Konon pejabat tersebut meminta orang Madura mengukur tinggi sebuah tiang bendera. Perintah yang sesungguhnya aneh, tetapi apa mau dikata, kalau pejabat yang memerintah, rakyat hanya bisa nunut.
Salah seorang dari orang Madura yang hadir dengan sigap langsung memanjat tiang bendera sambil membawa meteran. Belum sampai di pucuk tiang bendera, Sang Pejabat yang khawatir melihatnya, segera menyuruhnya turun.
      "Untuk apa memanjat tiang bendera?" Tanya sang pejabat
      "Untuk mengukur tinggi tiang bendera ta....ye....pak."  Kata orang Madura dengan logat khas Maduranya.

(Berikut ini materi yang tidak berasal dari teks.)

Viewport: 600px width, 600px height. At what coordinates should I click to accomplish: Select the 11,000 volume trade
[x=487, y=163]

      "Kamu salah, kalau mau mengukur tinggi tiang bendera, tidak perlu memanjat. Cukup turunkan tiang benderanya, rebahkan ke tanah, lalu ukur" Sang Pejabat memberikan penjelasan.
      "Tak bisa ta..ye... pak, kalau tiangnya kita turunkan ke tanah lalu diukur memanjang, itu bukan mengukur tinggi pak, tapi mengukur panjang."

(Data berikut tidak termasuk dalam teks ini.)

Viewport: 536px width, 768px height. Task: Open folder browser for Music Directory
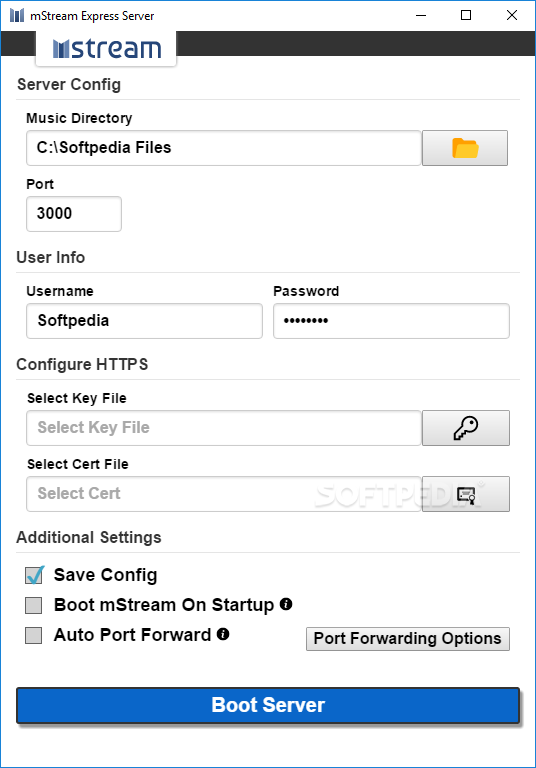pos(464,148)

Sang pejabat tertegun, Ia tidak menyangka akan mendapatkan jawaban semacam itu. Tetapi akhirnya dia tidak memberikan lagi perintah apa-apa.
Sepintas apa yang diucapkan orang Madura ini adalah cara berkomunikasi biasa yang berlangsung dua arah. Tetapi sejatinya komunikasi ini telah memelesetkan komunikasi dari logika umum. Lawan bicara pun bisa jadi dibuat bingung. Tujuan semula untuk menancapkan kekuasaan lewat cara komunikasi yang terkesan terdidik, ambyar seketika.
Strategi linguistik semacam ini, tentu bukan hanya milik orang-orang Madura semata. Orang-orang Samin atau Sedulur Sikep yang hidup di Kabupaten Blora, Jawa Tengah, menggunakan bahasa Jawa Ngoko. Bahasa yang terkesan  kasar dan rendah tetapi efektif digunakan untuk melawan para mandor hutan dan pejabat Belanda.
Sementara di Sulawesi Selatan, terdapat To Lise (Orang Lise) yang bermukim di kecamatan Panca Lautan, Sidenreng Rappang. Mereka menggunakan bahasa bugis yang disebutnya "ada tongeng" (bahasa apa adanya). Orang luar To lise menyebutnya sebagai lecco-lecco ada (bahasa retoris yang tidak masuk akal).